Carl Szabo, vice president of NetChoice, a trade association whose members include Google and Facebook, panned the bill as a “special handout” to the news industry and argued that the legislation, despite its intent, could still leave smaller newspapers “out in the cold.”
“What’s concerning about legislation like this is it’s pretty much designed to empower large newspaper conglomerates to circumvent existing anti-trust law,” Szabo tells National Review. “Today, businesses regardless of what industry they’re in are subject to the same rules when it comes to concerns about size and anti-trust. This [bill] is giving a special handout to the news industry, and it’s hard to argue that Rupert Murdoch needs yet another handout.”
Although the 500-word bill states that the negotiations that news companies engage in with Google and Facebook must “pertain to terms that would be available to all news content creators,” Szabo suggested it could still benefit big papers over small ones: “Let’s presume I’m an online company [such as Google or Facebook], and I have to cut this nice sweetheart deal because the New York Times, the Wall Street Journal, the Washington Post, and the LA Times have decided to get together and hard bargain negotiated rates. Let’s say the Kansas City Tribune [sic] wants to enjoy that. The online service provider might say, ‘Look, I won’t carry your content because it’s just not going to be worth it to me.’”
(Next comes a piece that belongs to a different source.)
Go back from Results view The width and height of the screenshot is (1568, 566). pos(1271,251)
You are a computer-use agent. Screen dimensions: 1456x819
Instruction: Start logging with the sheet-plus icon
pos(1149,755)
David Chavern, president of the News Media Alliance, responded that if the bill is enacted “the public will continue to value local news and tech giants will still have an incentive to distribute it — but will have to reach terms that also allow the news publishers to continue to provide it in the first place.” Small newspapers see the legislation as one of their better options to survive in the new digital age.
The bill was first introduced earlier this year, and a vote isn’t pending in either the House or the Senate before the end of 2019, but Paul’s support makes movement on the legislation more likely in 2020.